DOKUMENT =
☆ ☆ ☆ ☆
# Welches Gehäuse für Gigabyte GTX 970 G1 Gaming ?



## asdwin248 (29. Oktober 2014)

*Welches Gehäuse für Gigabyte GTX 970 G1 Gaming ?*

Welches Gehäuse für Gigabyte GTX 970 G1 Gaming würdet ihr empfehlen ? Ich tendiere zum Big Tower ... oder gibt es auch ein schönes Midi Gehäuse wo diese furchtbar lange Karte reinpasst ?

Falls Ihr Erfahrungen habt wäre ich sehr dankbar für einen Rat 

LG


----------



## interpo21 (29. Oktober 2014)

*AW: Welches Gehäuse für Gigabyte GTX 970 G1 Gaming ?*

also ich habe sie in meinem fractal design delfine r4 pcgh reinbekommen, musste nur ein kleines stück vom festplattenkäfig absägen


----------



## asdwin248 (29. Oktober 2014)

*AW: Welches Gehäuse für Gigabyte GTX 970 G1 Gaming ?*

Der Verkäufer schreibt bei dem Artikel Max Kartenlänge *330 mm*. Das sollte reichen oder ? Außerdem haben andere Kunden das Gehäuse gut bewertet...

Thermaltake Chaser MK-I, Gehäuse schwarz, Window-Kit


----------



## interpo21 (29. Oktober 2014)

*AW: Welches Gehäuse für Gigabyte GTX 970 G1 Gaming ?*

das sollte reichen. aber so ein raumschiff? 
kartengröße: 43 x 129 x 312 mm


----------



## NynrosVorlon (30. Oktober 2014)

*AW: Welches Gehäuse für Gigabyte GTX 970 G1 Gaming ?*

Coolermaster Cosmos 2, da passt sogar die Schwiegermutter mit rein http://geizhals.de/721720


----------



## TeRRoRChiLLaa (30. Oktober 2014)

*AW: Welches Gehäuse für Gigabyte GTX 970 G1 Gaming ?*

passt da rein 61519 - Corsair Carbide Series Air 540 mit Sichtfenster Midi


----------



## xardius (30. Oktober 2014)

*AW: Welches Gehäuse für Gigabyte GTX 970 G1 Gaming ?*

Habe 2 Stück davon in einem Bitfenix Shinobi XL.

Die Karten passen auch mit eingebauten Laufwerkskäfig.
BitFenix Shinobi XL weiß mit Sichtfenster (BFC-SNX-500-WWW1-RP) Preisvergleich | Geizhals Deutschland
BitFenix Shinobi XL weiß (BFC-SNX-500-WWN1-RP) Preisvergleich | Geizhals Deutschland
BitFenix Shinobi XL schwarz mit Sichtfenster (BFC-SNX-500-KKW1-RP) Preisvergleich | Geizhals Deutschland
BitFenix Shinobi XL schwarz (BFC-SNX-500-KKN1-RP) Preisvergleich | Geizhals Deutschland

Das Gehäuse hat auch nicht son übertriebenes "Design"


----------



## Leob12 (30. Oktober 2014)

Phanteks Enthoo Pro


----------



## JoM79 (30. Oktober 2014)
☆ ☆ ☆ ☆
MATERIALABSCHNITT =
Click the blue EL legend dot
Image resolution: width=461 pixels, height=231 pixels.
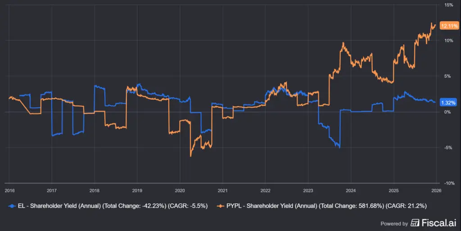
☆ ☆ ☆ ☆
AUFGABENSTELLUNG = Schreibe alles im Dokument von "Die Karten passen" bis hinunter zu "Leob12 (30. Oktober 2014)" noch einmal ab. Tausche dabei "Sichtfenster" gegen "Seitenfenster" aus.

VOLLSTÄNDIGE LÖSUNG =
Die Karten passen auch mit eingebauten Laufwerkskäfig.
BitFenix Shinobi XL weiß mit Seitenfenster (BFC-SNX-500-WWW1-RP) Preisvergleich | Geizhals Deutschland
BitFenix Shinobi XL weiß (BFC-SNX-500-WWN1-RP) Preisvergleich | Geizhals Deutschland
BitFenix Shinobi XL schwarz mit Seitenfenster (BFC-SNX-500-KKW1-RP) Preisvergleich | Geizhals Deutschland
BitFenix Shinobi XL schwarz (BFC-SNX-500-KKN1-RP) Preisvergleich | Geizhals Deutschland

Das Gehäuse hat auch nicht son übertriebenes "Design"


----------



## Leob12 (30. Oktober 2014)